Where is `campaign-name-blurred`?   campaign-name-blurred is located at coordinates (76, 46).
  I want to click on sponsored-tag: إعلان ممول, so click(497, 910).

==

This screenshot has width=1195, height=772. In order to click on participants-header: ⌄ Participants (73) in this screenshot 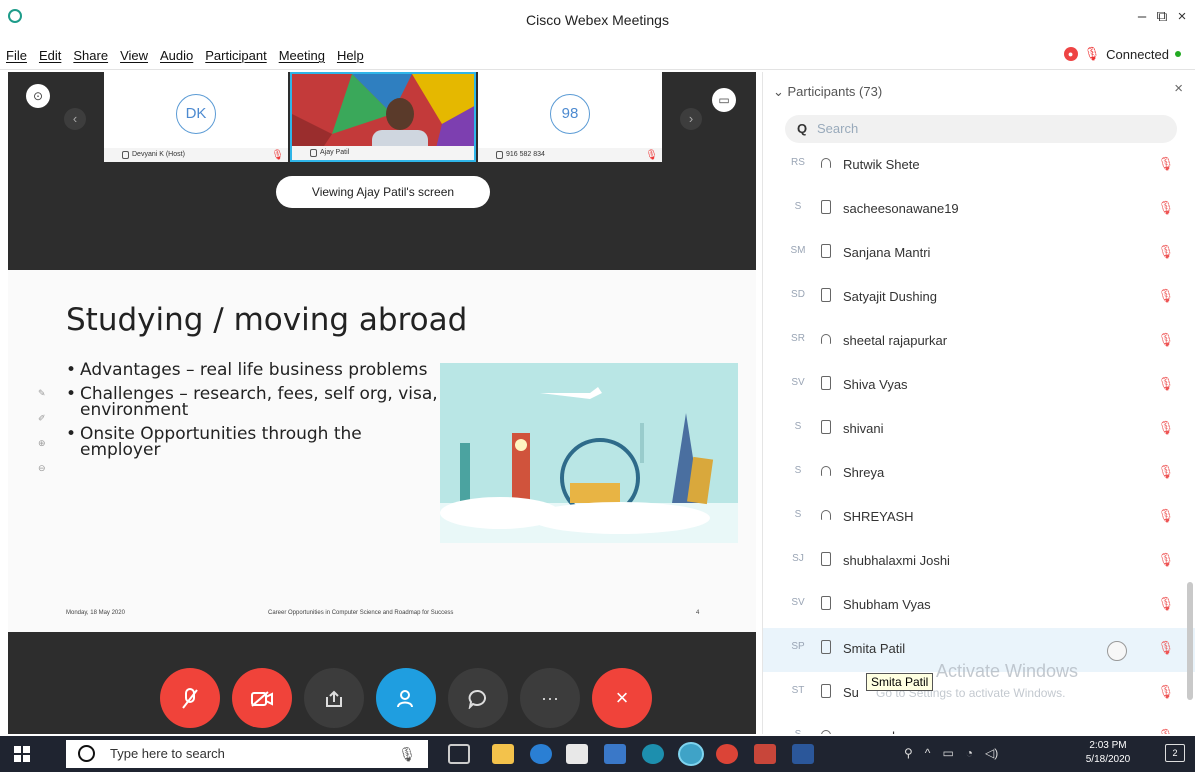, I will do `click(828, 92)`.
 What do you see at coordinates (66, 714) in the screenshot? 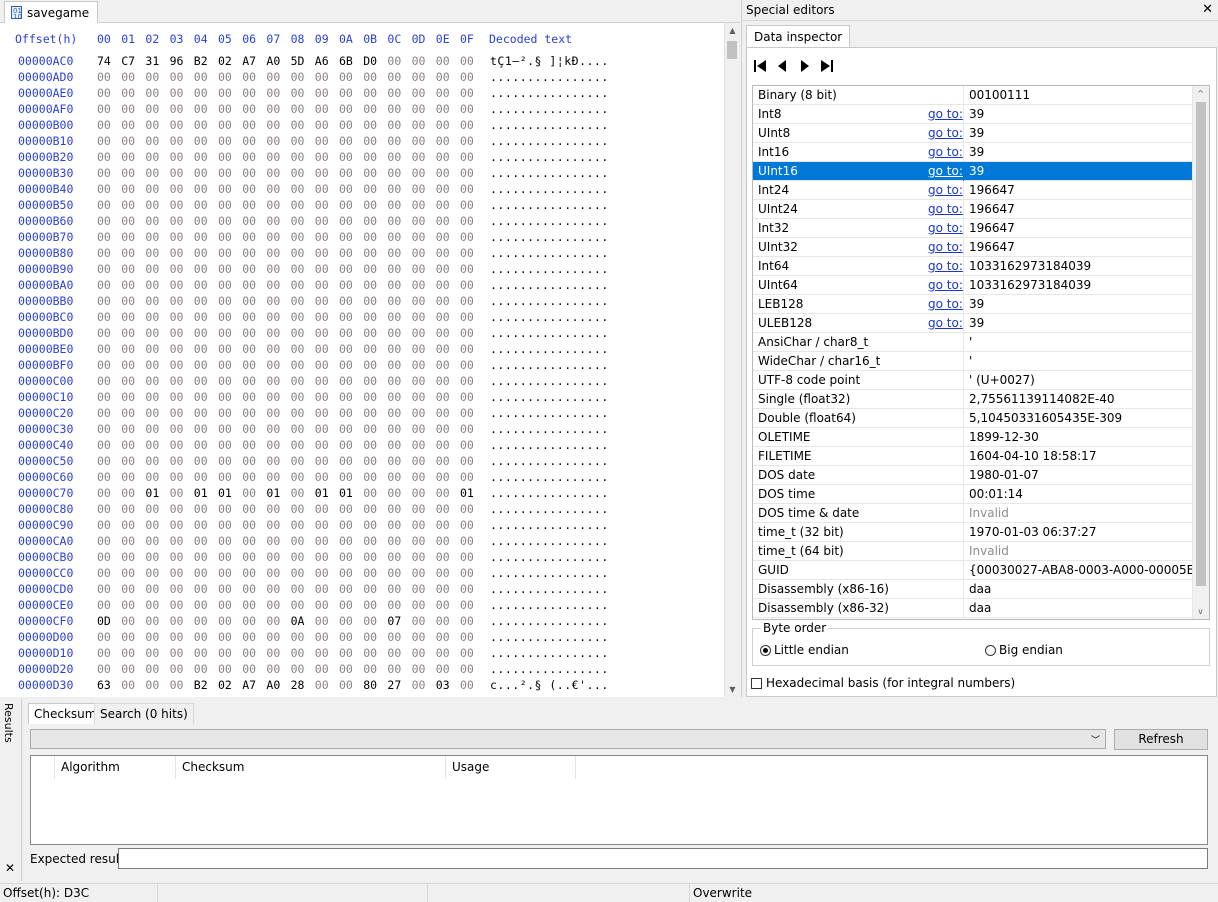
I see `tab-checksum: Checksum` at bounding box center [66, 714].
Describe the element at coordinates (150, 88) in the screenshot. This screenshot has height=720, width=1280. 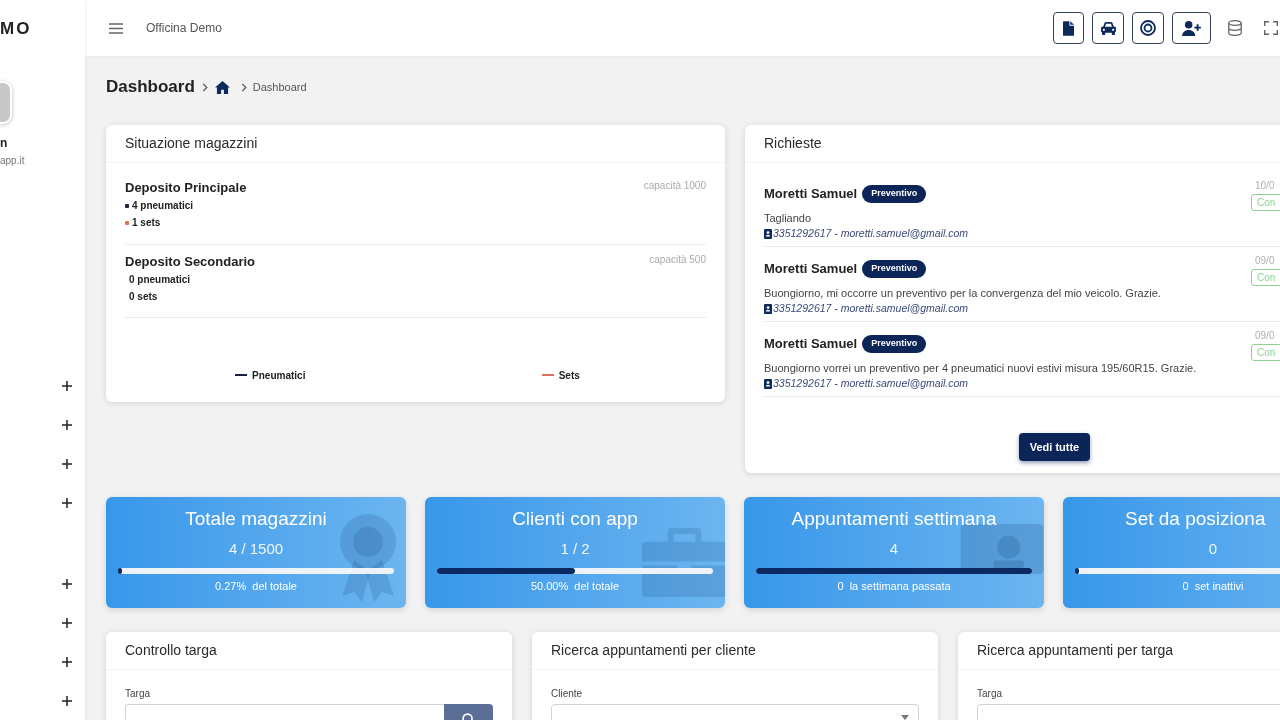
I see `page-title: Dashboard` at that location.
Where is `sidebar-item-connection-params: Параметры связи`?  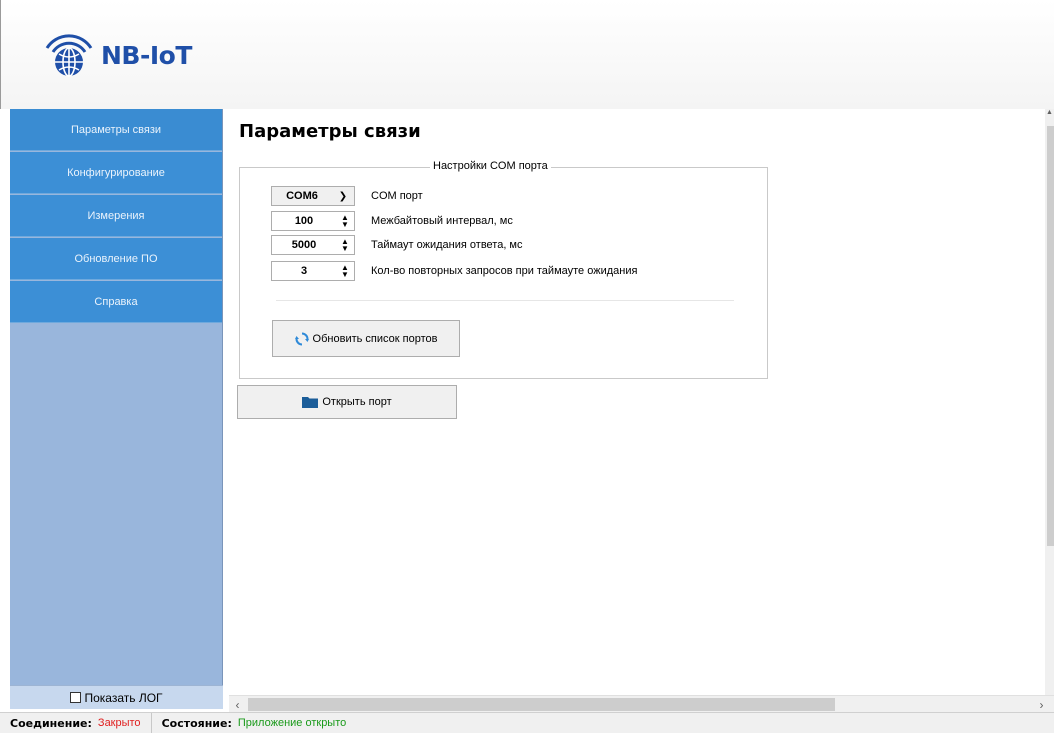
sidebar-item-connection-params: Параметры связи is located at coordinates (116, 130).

--

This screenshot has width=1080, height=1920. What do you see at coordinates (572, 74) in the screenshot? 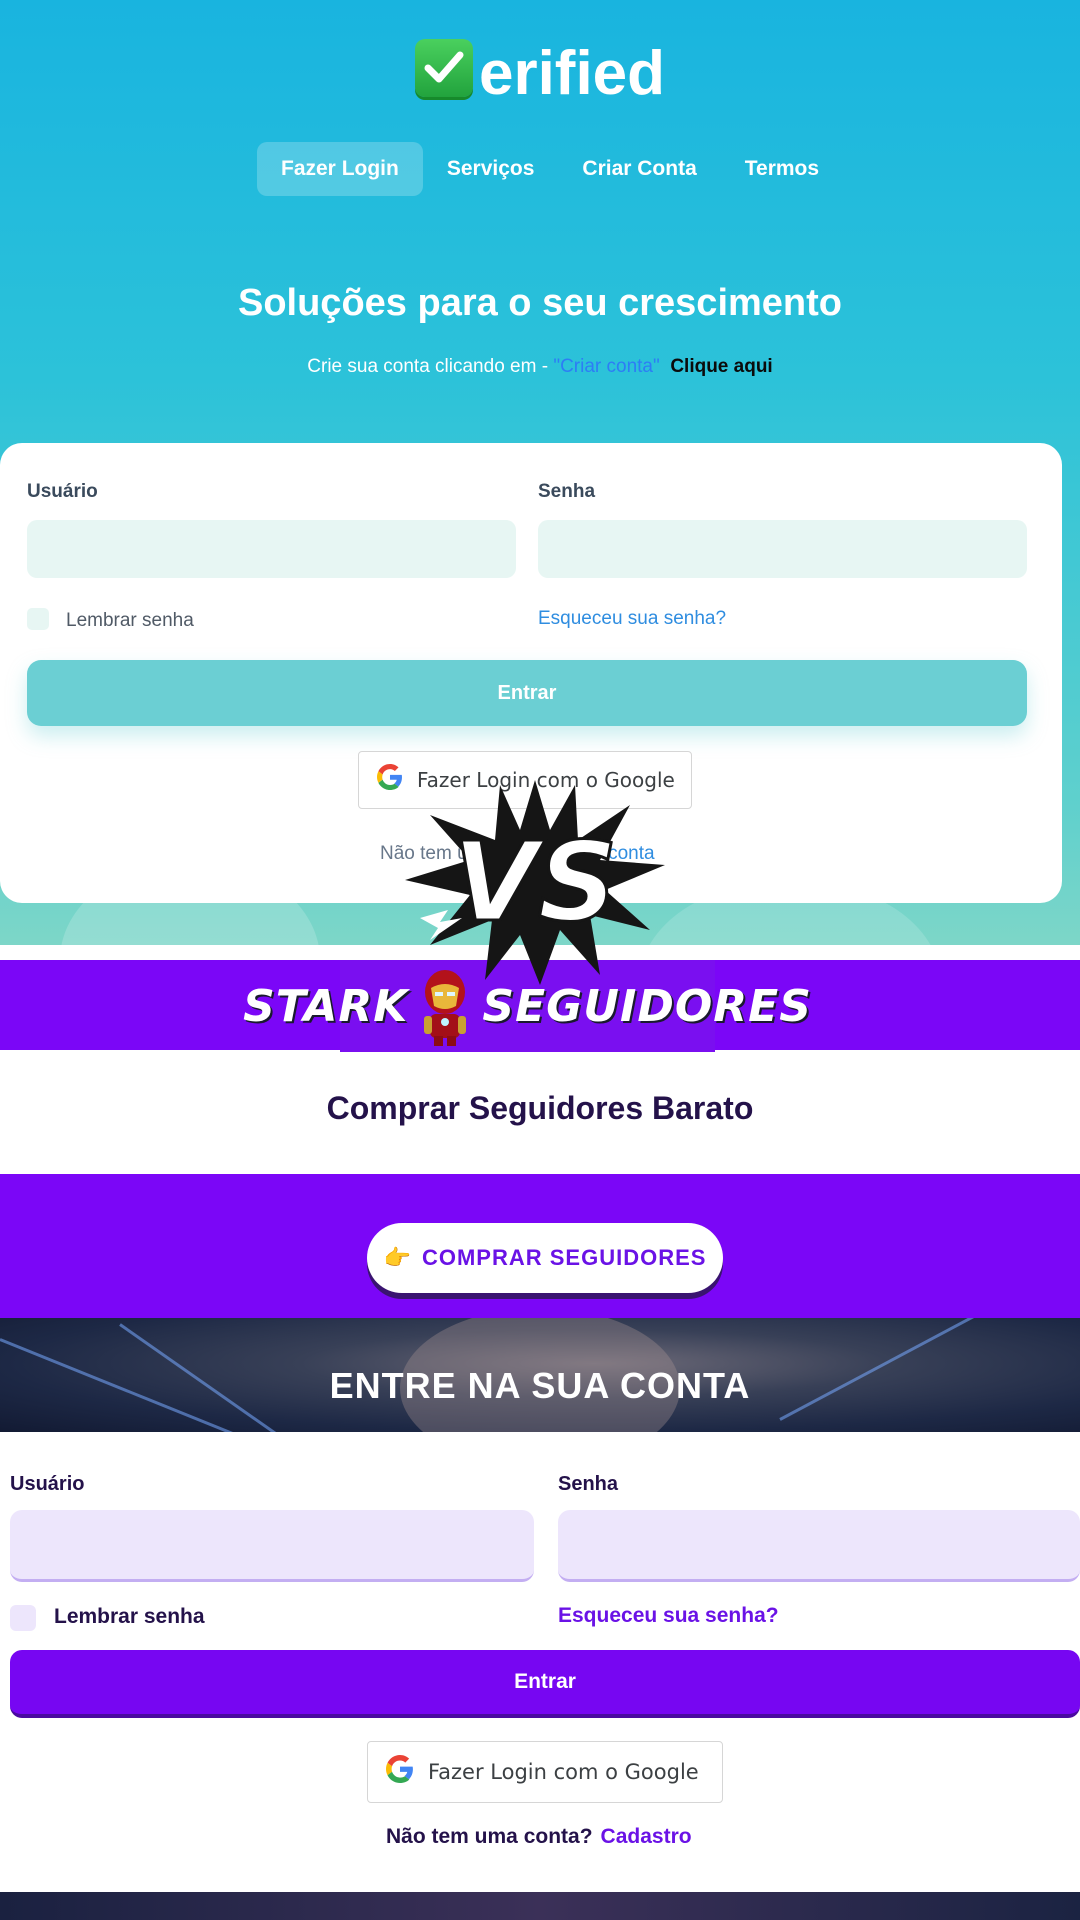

▶ **TASK**
Please copy the records from the line containing "Describe the element" through the line containing "sidebar-item-connection-params: Параметры связи is", both included. Leave the pictures out.

▶ **ANSWER TO THIS EXERCISE**
Describe the element at coordinates (150, 88) in the screenshot. This screenshot has height=720, width=1280. 
I see `page-title: Dashboard` at that location.
Where is `sidebar-item-connection-params: Параметры связи`?  
sidebar-item-connection-params: Параметры связи is located at coordinates (116, 130).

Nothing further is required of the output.